**ЦЕЛЬ ЗАДАНИЯ:**
Ответьте по интервью о Едвабне кратко, каждый пункт с новой строки:
(a) Сколько лет, согласно первой реплике, понадобилось автору книги «Соседи», чтобы понять, что произошло в Едвабне?
(b) Сколько человек, по словам собеседника, убили жители городка?
(c) В какое учреждение он начал ходить, чтобы читать архивные материалы?

**ТЕКСТ ДЛЯ ЧТЕНИЯ:**
★ ★ ★ ★

АЛЕКСАНДРА ПАВЛИЦКАЯ → Книга «Соседи» начинается с признания, что тебе понадобилось четыре года, чтобы понять, что же на самом деле произошло в Едвабне.
ЯН ТОМАШ ГРОСС ← Я ведь был к этому совершенно не готов. В книге «Тот мой земляк… но я его не люблю» я писал лишь о том, что в период оккупации польское общество было настроено антисемитски и что идея помощи евреям не стала общественной нормой. В этом тексте нет ни слова о том, что польские соседи убивали евреев. Я тогда об этом просто не знал, но постепенно что‑то в моей голове начинало проясняться.
Когда я впервые прочитал свидетельство Шмуля Васерштайна , оно показалось мне столь чудовищным, что я долго воспринимал его как повествование человека, пережившего некий кошмар и, скажем так, повредившегося в уме. Как читатель, я осознавал, что автор текста прошел через ужасный опыт, но, разумеется, не тот, который он описывает. На протяжении нескольких лет я был уверен, что у Васерштайна в голове что‑то перепуталось. Да, был амбар, кого‑то в нем сожгли, безусловно, но не такую же толпу! Это свидетельство Васерштайна я перечитал еще раз перед изданием «Кошмарного десятилетия». В самом деле, как поверить, что жители обычного польского городка поубивали всех своих еврейских соседей, большинство из них спалив в амбаре!!! Полторы тысячи человек!
Кстати, именно мое собственное продолжительное недоверие по отношению к свидетельству Васерштайна позволило мне терпеливо и с пониманием наблюдать, уже после выхода «Соседей», как трудно людям смириться с информацией о Едвабне. Раз мне, человеку хорошо знающему литературу и источники, касающиеся истории оккупации в Польше, понадобилось столько времени, чтобы воспринять воспоминания Васерштайна, что удивляться так называемой широкой публике, если, прочитав книгу, она демонстрирует сомнения и недоверие.
АП → Каким образом ты столкнулся со свидетельством Васерштайна?
ЯТГ ← Я просто начал ходить в Еврейский исторический институт и читать архивные материалы. В лондонских и калифорнийских архивах я провел все последние годы, начитался всевозможных свидетельств, и глаза у меня начали открываться. Я чувствовал, что в исторических материалах таится важнейший сюжет: описание того, насколько евреи были предоставлены собственной судьбе или даже отвергнуты польским окружением. Меня все больше поражает тот факт, что даже люди, занимающиеся историей Холокоста, не считают личные свидетельства евреев основным источником информации об этой реальности.
Впрочем, я говорю здесь не только о польской, но и о международной историографии, усилия которой сводятся прежде всего к тому, чтобы рассказать, как создавался и как функционировал аппарат уничтожения евреев. Идя по этому пути, намеченному основополагающим трудом Рауля Хильберга , историки пользуются главным образом официальными источниками, в основном немецкими, с учетом того, что читать их следует очень внимательно и критически, ведь немцы пытались камуфлировать свою деятельность.

★ ★ ★ ★

**РАЗДЕЛ ДАННЫХ:**

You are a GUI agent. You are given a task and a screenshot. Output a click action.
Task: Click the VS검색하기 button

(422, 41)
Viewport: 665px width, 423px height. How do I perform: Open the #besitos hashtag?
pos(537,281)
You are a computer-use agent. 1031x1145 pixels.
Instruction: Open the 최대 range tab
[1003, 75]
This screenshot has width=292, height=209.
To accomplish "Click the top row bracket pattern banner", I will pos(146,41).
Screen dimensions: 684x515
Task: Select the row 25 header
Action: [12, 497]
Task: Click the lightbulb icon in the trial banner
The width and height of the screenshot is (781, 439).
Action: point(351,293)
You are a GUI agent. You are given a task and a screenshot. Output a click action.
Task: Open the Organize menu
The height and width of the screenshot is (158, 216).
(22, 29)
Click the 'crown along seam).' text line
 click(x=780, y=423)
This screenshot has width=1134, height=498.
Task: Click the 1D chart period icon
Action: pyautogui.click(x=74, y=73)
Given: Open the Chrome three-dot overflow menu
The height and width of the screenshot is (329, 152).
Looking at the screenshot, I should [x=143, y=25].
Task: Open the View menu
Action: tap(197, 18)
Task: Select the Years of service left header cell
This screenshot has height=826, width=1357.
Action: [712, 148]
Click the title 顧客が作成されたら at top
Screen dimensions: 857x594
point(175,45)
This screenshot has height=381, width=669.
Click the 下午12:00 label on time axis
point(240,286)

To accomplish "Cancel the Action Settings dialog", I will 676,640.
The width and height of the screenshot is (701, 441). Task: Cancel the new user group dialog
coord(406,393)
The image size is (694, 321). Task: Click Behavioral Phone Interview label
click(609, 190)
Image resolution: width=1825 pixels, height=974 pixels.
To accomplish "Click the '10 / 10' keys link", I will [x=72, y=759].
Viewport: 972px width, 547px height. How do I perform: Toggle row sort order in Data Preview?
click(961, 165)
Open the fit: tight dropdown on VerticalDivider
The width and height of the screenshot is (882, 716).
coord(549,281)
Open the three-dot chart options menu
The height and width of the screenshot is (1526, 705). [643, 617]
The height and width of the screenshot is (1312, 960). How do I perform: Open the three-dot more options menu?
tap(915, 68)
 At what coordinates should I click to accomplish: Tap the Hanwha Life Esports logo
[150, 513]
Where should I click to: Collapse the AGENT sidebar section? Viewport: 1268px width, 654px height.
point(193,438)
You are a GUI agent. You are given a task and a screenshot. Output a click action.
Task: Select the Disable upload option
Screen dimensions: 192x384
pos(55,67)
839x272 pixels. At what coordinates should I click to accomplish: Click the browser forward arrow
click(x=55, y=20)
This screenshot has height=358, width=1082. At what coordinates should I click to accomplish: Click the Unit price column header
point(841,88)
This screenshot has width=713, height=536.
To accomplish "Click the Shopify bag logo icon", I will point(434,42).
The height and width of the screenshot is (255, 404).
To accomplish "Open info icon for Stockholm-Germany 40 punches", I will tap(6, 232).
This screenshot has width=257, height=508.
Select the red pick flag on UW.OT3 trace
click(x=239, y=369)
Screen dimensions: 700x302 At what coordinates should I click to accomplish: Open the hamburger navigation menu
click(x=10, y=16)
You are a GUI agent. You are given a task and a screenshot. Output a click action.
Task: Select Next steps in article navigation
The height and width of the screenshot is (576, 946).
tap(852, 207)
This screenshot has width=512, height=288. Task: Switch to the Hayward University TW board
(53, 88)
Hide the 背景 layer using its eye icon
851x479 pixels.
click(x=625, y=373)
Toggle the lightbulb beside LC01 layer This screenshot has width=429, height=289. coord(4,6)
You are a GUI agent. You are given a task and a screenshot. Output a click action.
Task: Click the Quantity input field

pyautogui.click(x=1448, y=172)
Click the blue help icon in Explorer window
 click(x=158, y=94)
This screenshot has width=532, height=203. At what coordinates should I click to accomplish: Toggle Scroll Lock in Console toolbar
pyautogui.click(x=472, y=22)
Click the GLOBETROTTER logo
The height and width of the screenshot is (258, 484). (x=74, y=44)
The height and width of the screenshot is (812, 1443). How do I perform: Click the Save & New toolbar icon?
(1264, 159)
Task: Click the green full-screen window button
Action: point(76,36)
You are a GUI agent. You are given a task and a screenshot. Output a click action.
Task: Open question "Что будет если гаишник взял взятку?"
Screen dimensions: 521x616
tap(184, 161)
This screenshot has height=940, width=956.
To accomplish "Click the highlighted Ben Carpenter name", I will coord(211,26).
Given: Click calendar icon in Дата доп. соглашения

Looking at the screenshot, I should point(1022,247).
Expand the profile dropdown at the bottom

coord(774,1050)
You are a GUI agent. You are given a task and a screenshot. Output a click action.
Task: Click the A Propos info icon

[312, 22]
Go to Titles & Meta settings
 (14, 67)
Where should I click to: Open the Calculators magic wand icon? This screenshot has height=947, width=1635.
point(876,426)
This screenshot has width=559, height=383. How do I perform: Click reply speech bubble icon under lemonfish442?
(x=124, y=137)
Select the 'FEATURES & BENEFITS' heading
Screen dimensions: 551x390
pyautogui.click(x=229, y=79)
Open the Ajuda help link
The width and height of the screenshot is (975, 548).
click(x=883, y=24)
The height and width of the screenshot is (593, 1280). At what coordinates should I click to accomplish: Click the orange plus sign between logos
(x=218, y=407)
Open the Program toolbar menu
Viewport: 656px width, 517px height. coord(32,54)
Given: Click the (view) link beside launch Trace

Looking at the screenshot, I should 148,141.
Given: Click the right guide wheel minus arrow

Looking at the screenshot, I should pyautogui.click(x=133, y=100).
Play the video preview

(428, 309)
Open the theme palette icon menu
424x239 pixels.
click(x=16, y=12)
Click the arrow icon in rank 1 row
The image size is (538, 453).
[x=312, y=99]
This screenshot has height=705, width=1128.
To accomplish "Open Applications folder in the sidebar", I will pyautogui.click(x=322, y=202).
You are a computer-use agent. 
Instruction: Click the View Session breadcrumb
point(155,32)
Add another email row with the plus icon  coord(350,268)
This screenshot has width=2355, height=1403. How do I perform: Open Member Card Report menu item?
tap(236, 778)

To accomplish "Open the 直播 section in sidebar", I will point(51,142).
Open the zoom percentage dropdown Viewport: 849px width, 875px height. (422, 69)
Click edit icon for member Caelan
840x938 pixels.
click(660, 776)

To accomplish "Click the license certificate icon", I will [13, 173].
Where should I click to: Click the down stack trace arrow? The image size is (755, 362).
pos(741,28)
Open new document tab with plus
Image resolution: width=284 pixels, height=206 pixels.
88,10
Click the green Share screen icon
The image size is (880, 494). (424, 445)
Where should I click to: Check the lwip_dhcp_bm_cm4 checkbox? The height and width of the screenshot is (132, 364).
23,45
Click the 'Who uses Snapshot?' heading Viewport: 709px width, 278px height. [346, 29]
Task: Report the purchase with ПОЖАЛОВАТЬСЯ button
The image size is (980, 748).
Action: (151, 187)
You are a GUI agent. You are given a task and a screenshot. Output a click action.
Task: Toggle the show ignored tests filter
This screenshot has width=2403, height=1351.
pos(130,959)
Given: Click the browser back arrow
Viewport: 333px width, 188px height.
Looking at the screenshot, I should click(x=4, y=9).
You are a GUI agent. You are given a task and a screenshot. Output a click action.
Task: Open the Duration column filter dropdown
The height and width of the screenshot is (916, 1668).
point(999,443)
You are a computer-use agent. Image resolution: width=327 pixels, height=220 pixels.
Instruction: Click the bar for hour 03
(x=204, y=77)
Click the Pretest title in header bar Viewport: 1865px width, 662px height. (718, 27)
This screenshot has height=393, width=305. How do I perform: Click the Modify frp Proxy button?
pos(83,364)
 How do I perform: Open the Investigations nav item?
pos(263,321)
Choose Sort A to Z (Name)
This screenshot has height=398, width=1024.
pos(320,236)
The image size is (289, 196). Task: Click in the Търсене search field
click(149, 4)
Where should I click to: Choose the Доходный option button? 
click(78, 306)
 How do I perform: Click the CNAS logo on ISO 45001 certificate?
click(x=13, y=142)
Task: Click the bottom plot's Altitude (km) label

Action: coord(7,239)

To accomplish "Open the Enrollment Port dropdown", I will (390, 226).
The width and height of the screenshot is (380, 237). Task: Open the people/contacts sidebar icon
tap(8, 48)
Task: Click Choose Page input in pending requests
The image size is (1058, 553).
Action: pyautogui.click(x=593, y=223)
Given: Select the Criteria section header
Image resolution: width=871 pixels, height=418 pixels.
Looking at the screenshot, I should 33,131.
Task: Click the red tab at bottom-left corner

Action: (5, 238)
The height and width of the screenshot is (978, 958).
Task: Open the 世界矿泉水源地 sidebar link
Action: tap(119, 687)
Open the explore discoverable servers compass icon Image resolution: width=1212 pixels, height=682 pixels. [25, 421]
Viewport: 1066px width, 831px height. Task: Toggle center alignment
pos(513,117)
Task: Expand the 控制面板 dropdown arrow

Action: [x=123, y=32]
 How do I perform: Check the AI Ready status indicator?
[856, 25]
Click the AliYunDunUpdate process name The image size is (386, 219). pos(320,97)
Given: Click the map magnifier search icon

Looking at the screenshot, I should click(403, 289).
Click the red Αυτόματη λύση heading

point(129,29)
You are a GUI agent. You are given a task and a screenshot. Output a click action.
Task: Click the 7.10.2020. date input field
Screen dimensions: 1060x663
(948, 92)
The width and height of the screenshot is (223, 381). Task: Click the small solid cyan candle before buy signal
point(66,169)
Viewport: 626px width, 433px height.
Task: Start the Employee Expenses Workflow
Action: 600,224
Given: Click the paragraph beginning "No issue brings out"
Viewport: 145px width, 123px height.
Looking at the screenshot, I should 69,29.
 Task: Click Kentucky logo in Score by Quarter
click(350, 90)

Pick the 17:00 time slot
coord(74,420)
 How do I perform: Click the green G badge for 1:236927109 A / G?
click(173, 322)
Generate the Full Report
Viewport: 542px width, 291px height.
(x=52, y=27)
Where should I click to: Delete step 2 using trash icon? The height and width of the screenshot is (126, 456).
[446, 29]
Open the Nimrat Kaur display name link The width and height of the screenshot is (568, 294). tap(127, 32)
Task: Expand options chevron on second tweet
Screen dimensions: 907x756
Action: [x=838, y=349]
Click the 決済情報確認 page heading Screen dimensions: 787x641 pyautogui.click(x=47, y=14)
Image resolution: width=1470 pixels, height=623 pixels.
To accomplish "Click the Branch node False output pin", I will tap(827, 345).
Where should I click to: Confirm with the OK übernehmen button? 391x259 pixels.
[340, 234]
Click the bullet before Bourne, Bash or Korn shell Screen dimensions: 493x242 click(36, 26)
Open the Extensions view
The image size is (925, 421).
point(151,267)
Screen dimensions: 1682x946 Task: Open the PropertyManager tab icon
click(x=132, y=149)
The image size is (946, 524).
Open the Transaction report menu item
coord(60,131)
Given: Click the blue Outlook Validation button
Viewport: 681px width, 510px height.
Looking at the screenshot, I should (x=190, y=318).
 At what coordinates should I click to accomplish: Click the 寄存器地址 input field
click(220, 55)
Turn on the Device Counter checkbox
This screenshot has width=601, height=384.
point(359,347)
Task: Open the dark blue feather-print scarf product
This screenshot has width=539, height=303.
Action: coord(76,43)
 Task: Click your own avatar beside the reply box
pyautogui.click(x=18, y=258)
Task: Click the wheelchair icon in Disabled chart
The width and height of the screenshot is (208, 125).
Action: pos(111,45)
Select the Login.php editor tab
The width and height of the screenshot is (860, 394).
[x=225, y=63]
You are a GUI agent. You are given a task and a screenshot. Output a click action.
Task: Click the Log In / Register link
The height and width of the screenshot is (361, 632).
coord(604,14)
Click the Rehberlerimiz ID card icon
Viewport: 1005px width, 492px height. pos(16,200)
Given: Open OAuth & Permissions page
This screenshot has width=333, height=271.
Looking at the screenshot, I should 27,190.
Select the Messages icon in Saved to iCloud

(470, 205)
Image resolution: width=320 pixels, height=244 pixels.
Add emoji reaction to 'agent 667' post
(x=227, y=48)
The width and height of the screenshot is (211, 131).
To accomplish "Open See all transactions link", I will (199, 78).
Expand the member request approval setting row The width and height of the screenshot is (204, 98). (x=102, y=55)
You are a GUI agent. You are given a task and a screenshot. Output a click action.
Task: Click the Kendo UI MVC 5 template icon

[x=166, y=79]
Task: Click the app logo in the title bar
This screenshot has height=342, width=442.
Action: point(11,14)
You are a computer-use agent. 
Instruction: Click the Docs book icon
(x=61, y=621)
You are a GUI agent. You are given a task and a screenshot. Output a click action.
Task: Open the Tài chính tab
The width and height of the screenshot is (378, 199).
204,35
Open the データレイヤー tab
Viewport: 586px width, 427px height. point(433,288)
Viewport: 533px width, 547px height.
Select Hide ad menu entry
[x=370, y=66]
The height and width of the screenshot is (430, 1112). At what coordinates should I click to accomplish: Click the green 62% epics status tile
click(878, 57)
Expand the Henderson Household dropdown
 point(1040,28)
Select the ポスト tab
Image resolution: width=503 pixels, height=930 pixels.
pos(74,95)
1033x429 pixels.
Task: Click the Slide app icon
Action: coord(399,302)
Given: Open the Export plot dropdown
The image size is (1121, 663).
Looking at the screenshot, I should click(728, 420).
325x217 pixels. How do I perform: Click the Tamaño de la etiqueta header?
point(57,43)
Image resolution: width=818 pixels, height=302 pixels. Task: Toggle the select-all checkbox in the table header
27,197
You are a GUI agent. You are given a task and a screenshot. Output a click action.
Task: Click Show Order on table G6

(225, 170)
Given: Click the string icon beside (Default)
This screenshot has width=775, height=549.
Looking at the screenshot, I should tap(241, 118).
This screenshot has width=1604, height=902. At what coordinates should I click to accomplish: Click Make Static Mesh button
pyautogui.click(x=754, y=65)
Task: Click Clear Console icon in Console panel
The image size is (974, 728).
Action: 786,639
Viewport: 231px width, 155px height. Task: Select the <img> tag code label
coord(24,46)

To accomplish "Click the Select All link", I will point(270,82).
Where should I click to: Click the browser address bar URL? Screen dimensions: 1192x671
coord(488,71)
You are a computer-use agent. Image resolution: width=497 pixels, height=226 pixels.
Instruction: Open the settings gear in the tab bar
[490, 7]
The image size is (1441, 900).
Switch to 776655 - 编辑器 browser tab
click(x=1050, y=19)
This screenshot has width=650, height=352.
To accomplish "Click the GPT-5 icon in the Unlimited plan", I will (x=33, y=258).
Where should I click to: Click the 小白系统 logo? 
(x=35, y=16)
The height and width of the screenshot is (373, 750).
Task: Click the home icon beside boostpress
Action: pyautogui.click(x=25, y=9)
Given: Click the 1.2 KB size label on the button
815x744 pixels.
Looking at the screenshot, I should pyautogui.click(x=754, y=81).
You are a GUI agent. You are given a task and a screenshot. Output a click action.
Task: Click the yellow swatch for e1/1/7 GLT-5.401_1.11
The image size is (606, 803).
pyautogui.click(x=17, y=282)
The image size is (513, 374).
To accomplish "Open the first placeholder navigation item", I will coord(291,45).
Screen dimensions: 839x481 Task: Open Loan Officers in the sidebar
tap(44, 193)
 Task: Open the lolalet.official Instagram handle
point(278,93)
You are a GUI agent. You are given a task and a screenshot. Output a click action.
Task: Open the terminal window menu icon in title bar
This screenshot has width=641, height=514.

★ ★ ★ ★

**РЕЗУЛЬТАТ ЗАДАНИЯ:**
(a) Четыре года.
(b) Полторы тысячи человек.
(c) В Еврейский исторический институт.